Senior corporate advisor bellyaching that traditional financial sector business model no longer works
He is probably right, which is why electronic trading firms have a distinct advantage
Simon Torrance, senior adviser at corporate innovation firm, Rainmaking, claims that the traditional financial services business model is no longer working.
Torrance, who is also an executive member of the World Economic Forum’s working group on accelerating digital transformation, believes that the way financial services companies sell products and services is no longer viable due to increased competition and higher consumer expectations.
“At the moment, financial services organisations ‘manufacture’ products and then try and sell them, either directly to customers or to distributors for resale,” Torrance tells Finextra Research.
“This still accounts for around 90% of business in banking and insurance.

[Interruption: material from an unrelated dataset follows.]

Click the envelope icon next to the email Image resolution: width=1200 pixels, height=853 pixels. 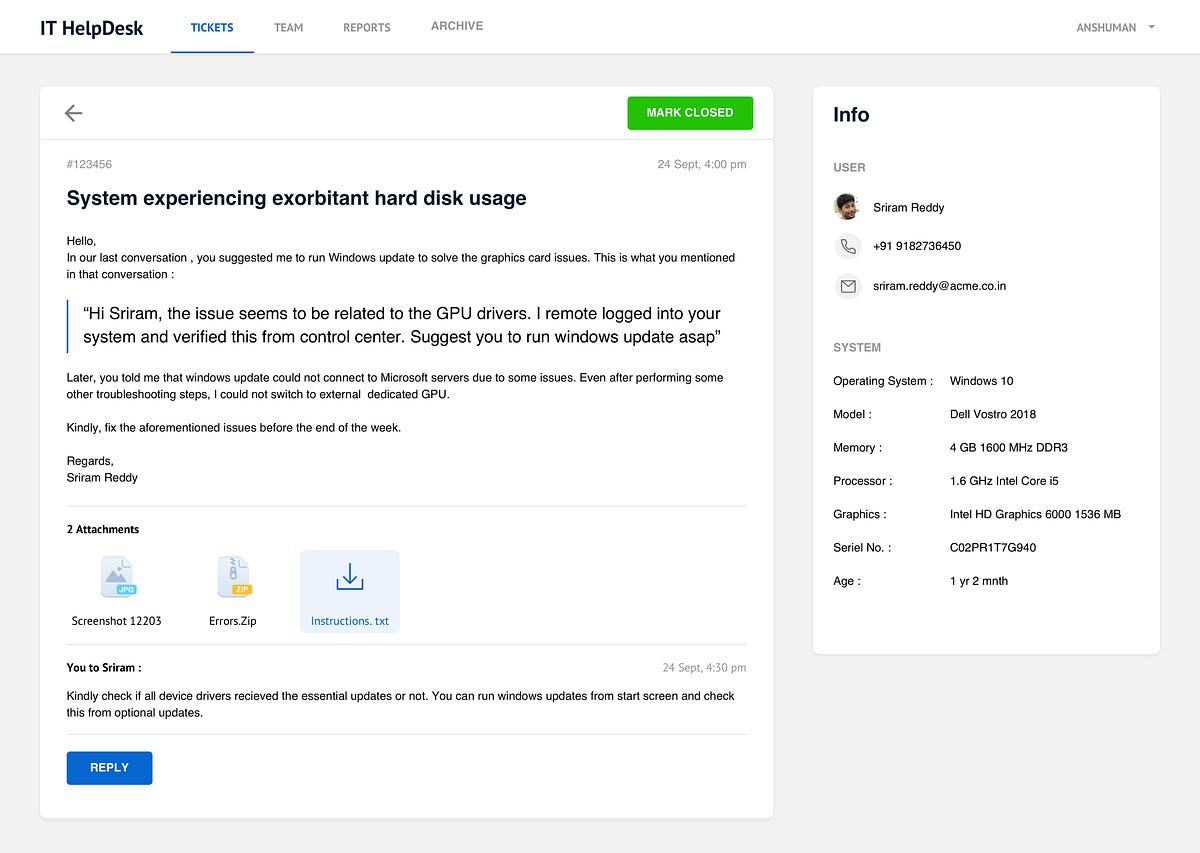click(x=848, y=286)
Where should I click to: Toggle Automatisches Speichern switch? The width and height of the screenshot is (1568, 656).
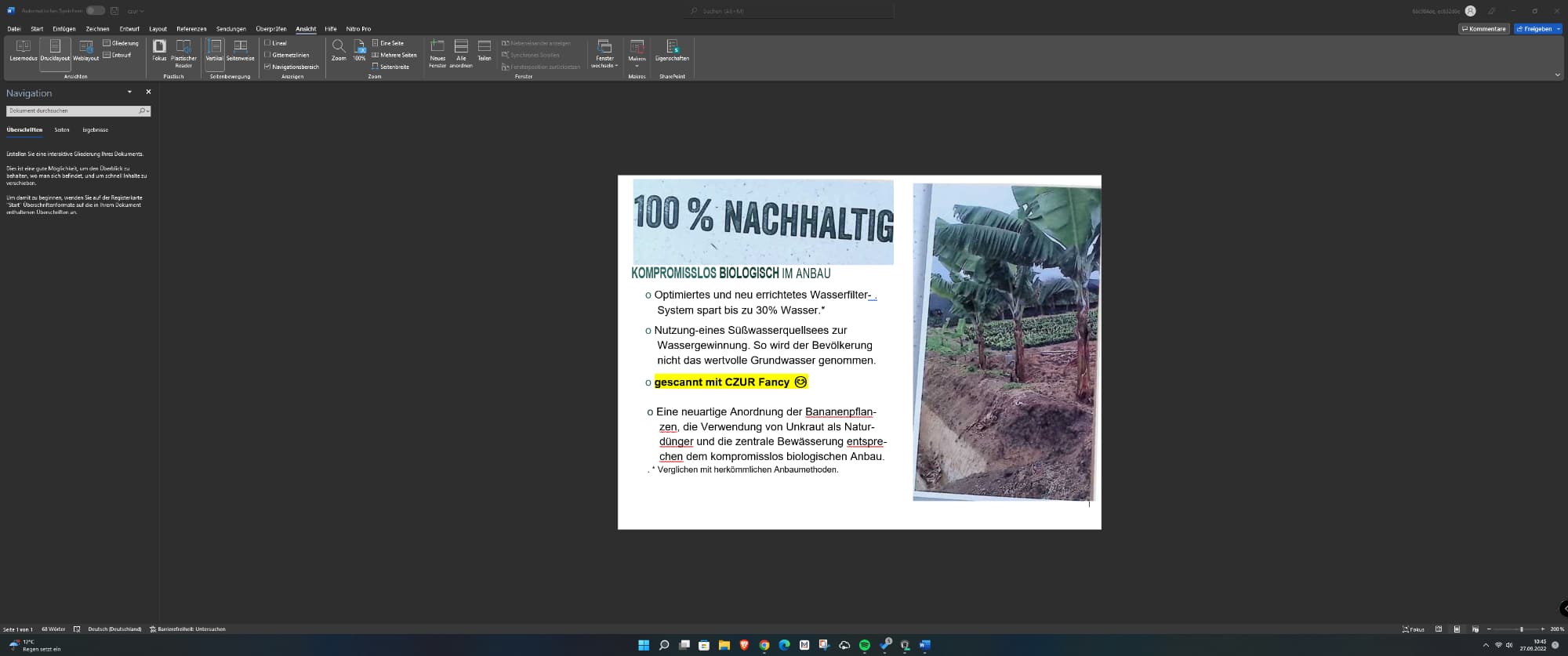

What they’ve tried to do is digitise the interfaces, but the business model is fundamentally the same.”
He also believes the plight of such businesses is going to get worse, given that the economic profit forecasts for banks and insurances companies is due to get worse.
“They’re just not making money doing what they’re doing at the moment, and just digitising it isn’t going to work,” he says.
Embedding and integrating
There are numerous alternatives to this model that could prove more profitable and offer greater growth.
Small and medium-sized banks may find themselves too reliant on simple products that are easy to offer at scale such as current accounts and savings. It is however almost impossible to scale up the business and attain profitability when over-reliant on them.
Financial services organisations should be looking to create demand for their products at a low ‘cost to serve.’
“Normally, if a bank or an insurance company does a deal with a retailer or a car company, for example, it is a very convoluted process,” Torrance says.
“They have to go through RFPs (requests for proposal), they can take a long time and they cost a lot of money to integrate.”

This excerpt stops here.